### DATA FOR REVIEW

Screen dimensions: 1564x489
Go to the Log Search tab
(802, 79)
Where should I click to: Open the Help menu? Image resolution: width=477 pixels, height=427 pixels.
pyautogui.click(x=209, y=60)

######

* [WORK ORDER]
Copy out the material, keeping every line exactly as it is.

* [REPLY]
Screen dimensions: 1564x489
Go to the Log Search tab
(802, 79)
Where should I click to: Open the Help menu? Image resolution: width=477 pixels, height=427 pixels.
pyautogui.click(x=209, y=60)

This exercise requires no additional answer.